**Task to carry out:** When a line below holds the string "computer", show that line.

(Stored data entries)
◆ ◆ ◆
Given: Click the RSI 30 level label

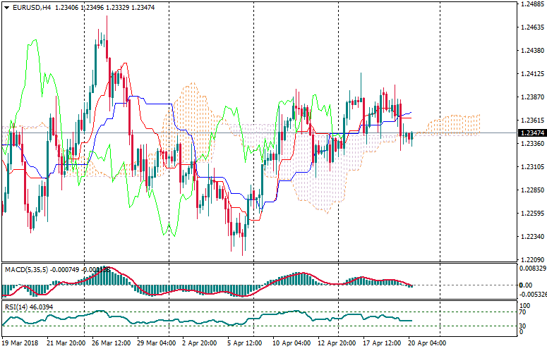Looking at the screenshot, I should tap(523, 326).
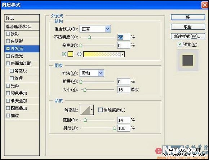This screenshot has width=209, height=160.
Task: Uncheck the 外发光 outer glow checkbox
Action: click(8, 48)
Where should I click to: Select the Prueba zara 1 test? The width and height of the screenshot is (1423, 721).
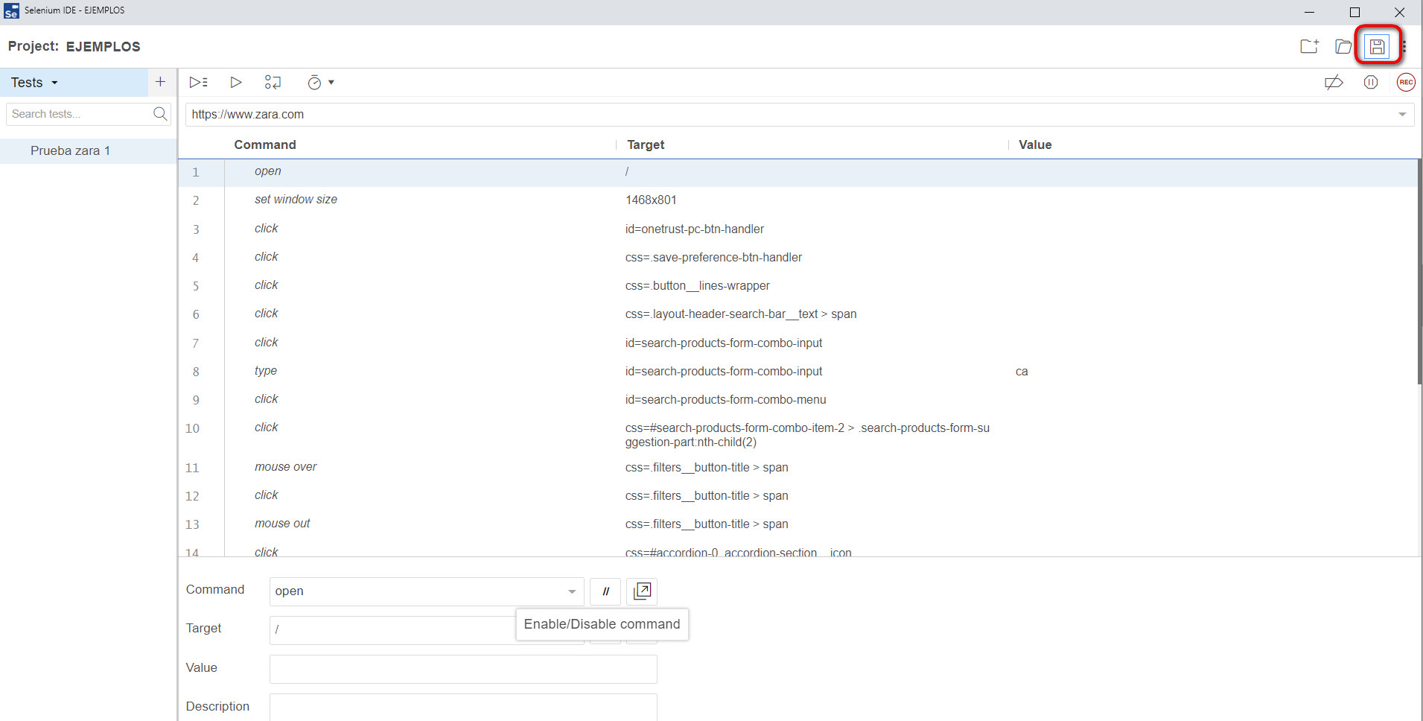pos(70,150)

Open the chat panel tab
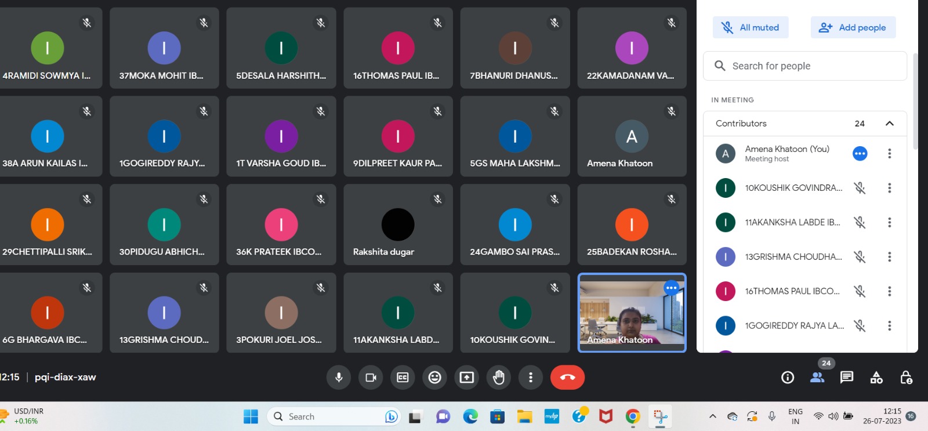[847, 378]
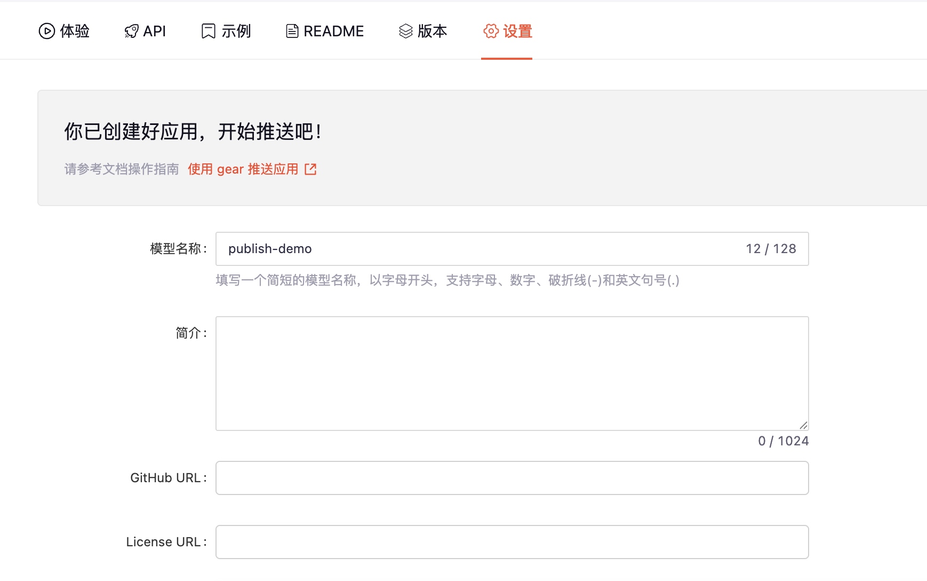Screen dimensions: 927x581
Task: Click the bookmark icon beside 示例
Action: point(208,32)
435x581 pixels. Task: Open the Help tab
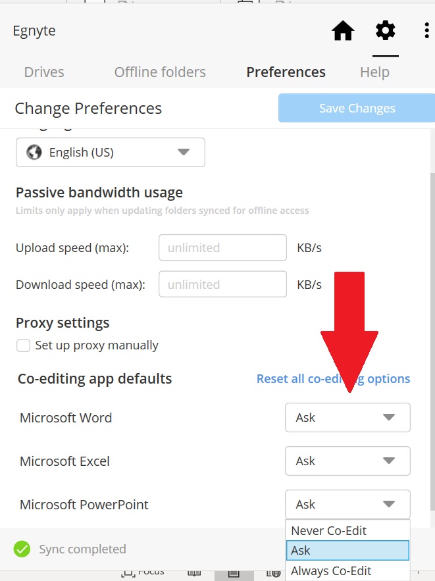click(x=374, y=72)
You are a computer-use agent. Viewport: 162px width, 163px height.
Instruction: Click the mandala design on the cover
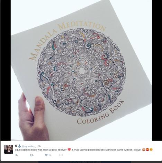click(81, 72)
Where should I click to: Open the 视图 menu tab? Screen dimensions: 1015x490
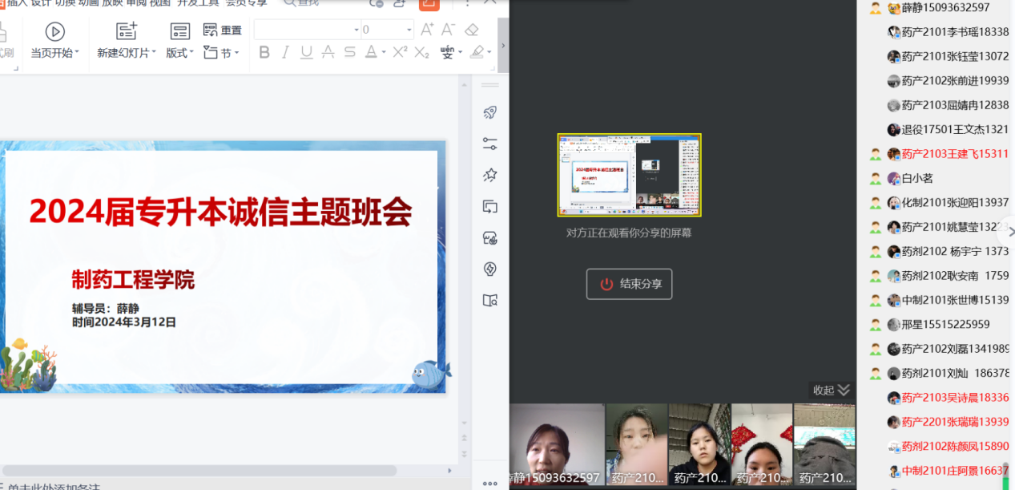click(x=160, y=3)
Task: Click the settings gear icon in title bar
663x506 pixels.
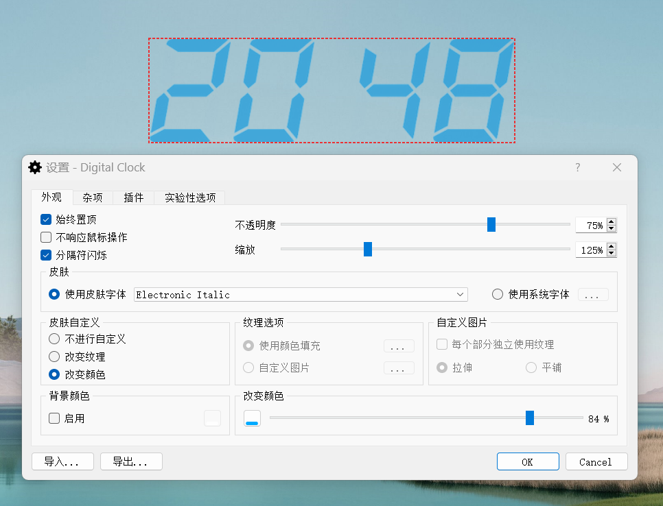Action: tap(34, 167)
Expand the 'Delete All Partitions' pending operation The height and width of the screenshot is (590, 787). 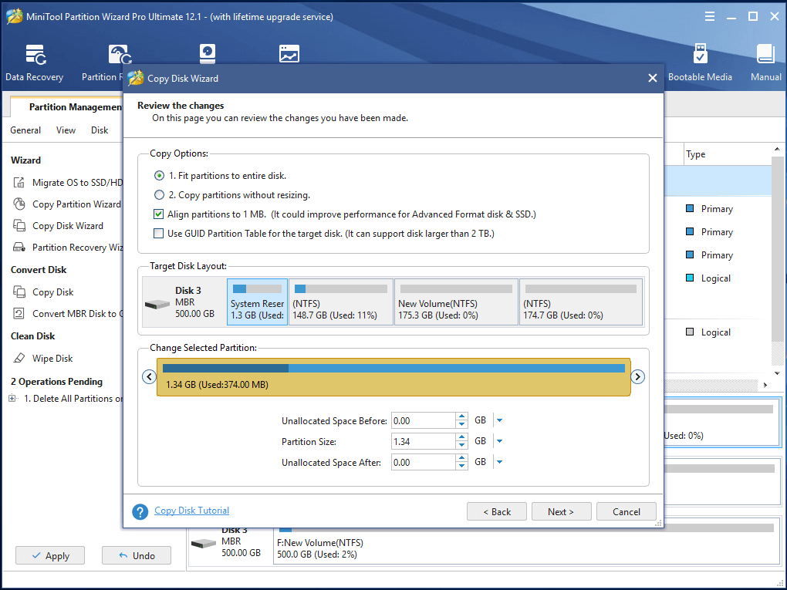pos(12,399)
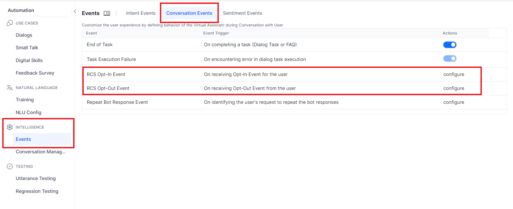Open the Sentiment Events tab
The height and width of the screenshot is (209, 513).
pos(242,13)
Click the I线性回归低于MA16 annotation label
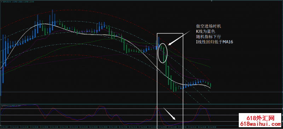Screen dimensions: 283x129 (214, 42)
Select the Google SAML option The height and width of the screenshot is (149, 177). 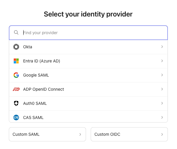coord(36,75)
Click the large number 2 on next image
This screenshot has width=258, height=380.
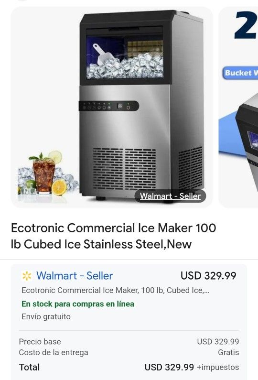click(x=246, y=25)
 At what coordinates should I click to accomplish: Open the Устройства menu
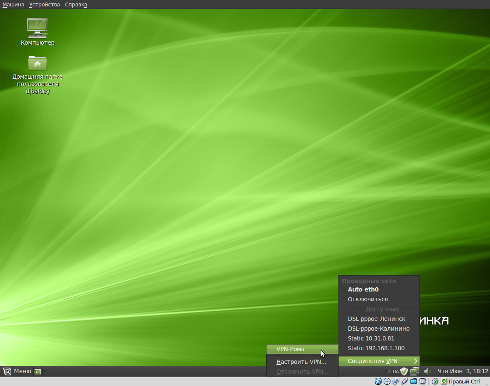[44, 4]
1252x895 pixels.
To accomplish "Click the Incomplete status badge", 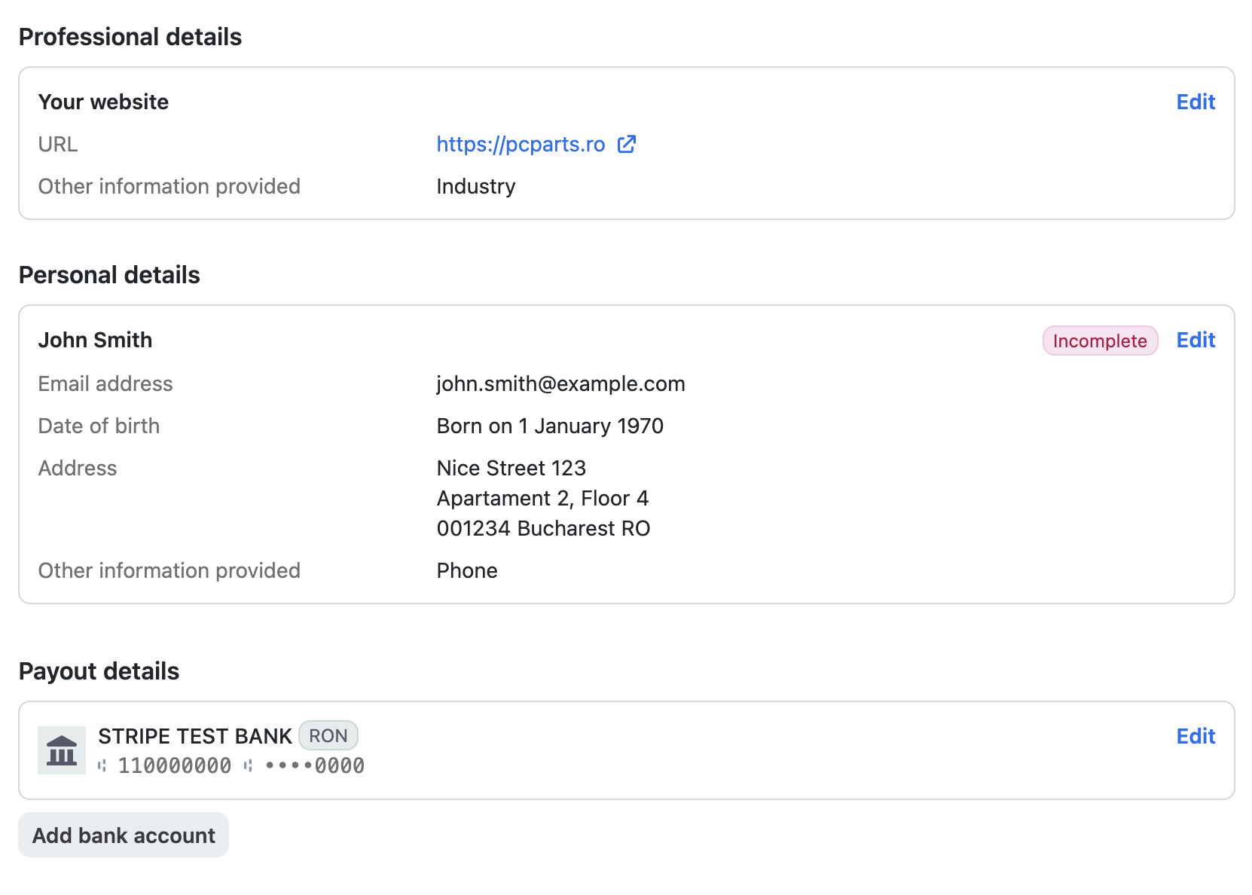I will click(x=1099, y=341).
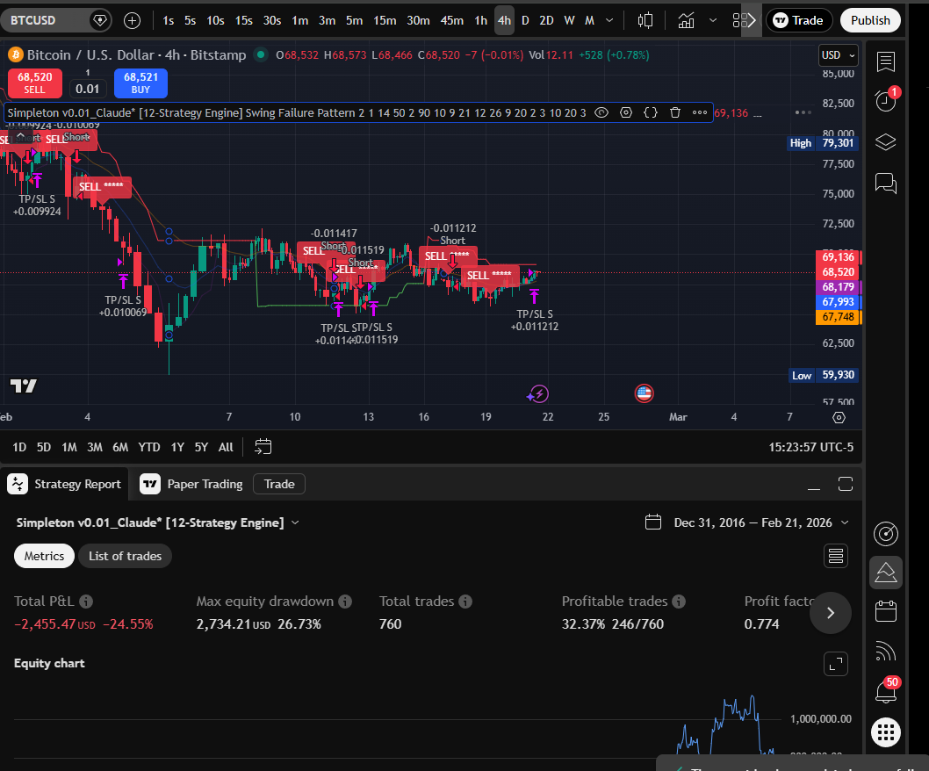This screenshot has height=771, width=929.
Task: Select the List of trades tab
Action: click(125, 555)
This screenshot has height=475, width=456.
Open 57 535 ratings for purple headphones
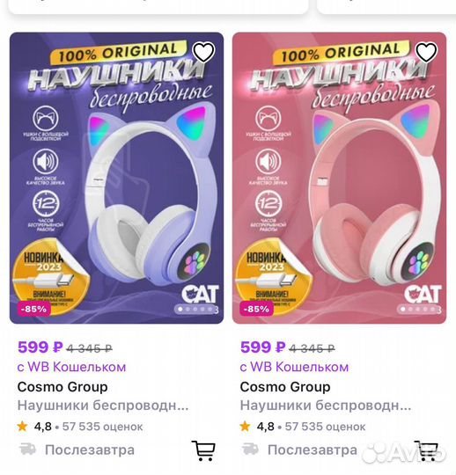pyautogui.click(x=102, y=427)
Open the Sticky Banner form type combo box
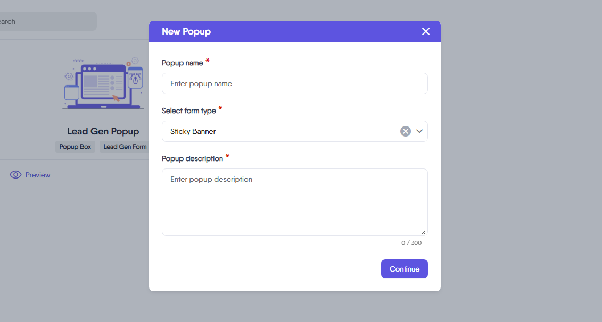Viewport: 602px width, 322px height. 282,131
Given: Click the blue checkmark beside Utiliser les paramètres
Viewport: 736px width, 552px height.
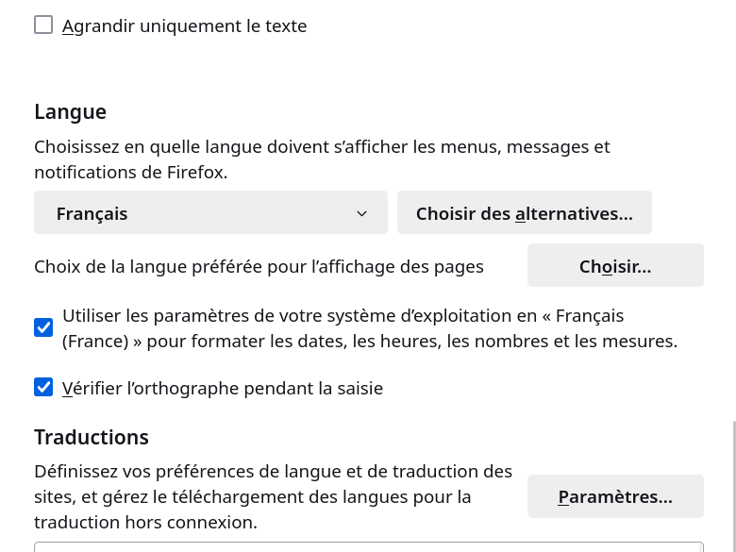Looking at the screenshot, I should tap(43, 327).
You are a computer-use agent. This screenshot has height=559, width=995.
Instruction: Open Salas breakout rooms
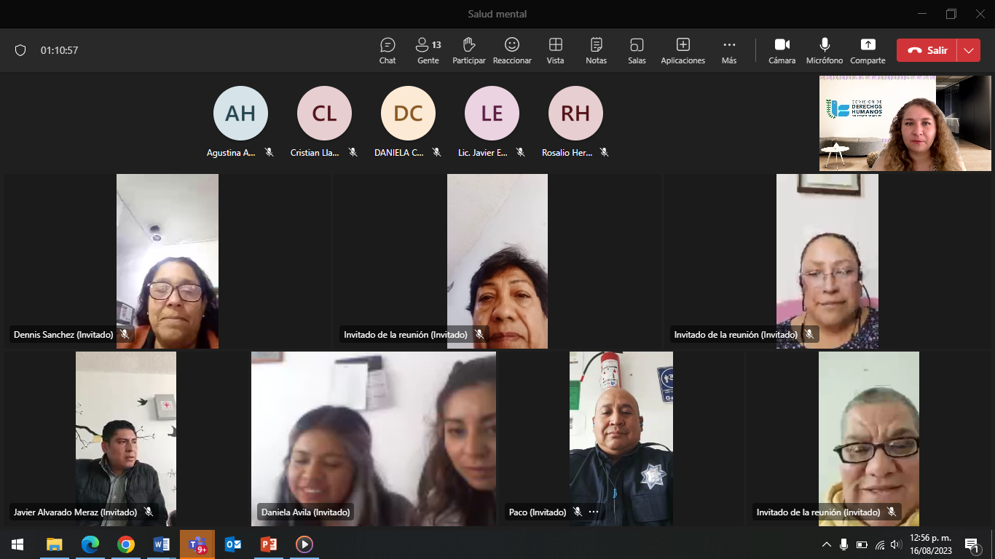637,50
◆ ◆ ◆
**Answer for this exercise:**
You are a computer-use agent. Viewport: 162px width, 163px height.
You are a computer-use agent. This screenshot has height=559, width=995.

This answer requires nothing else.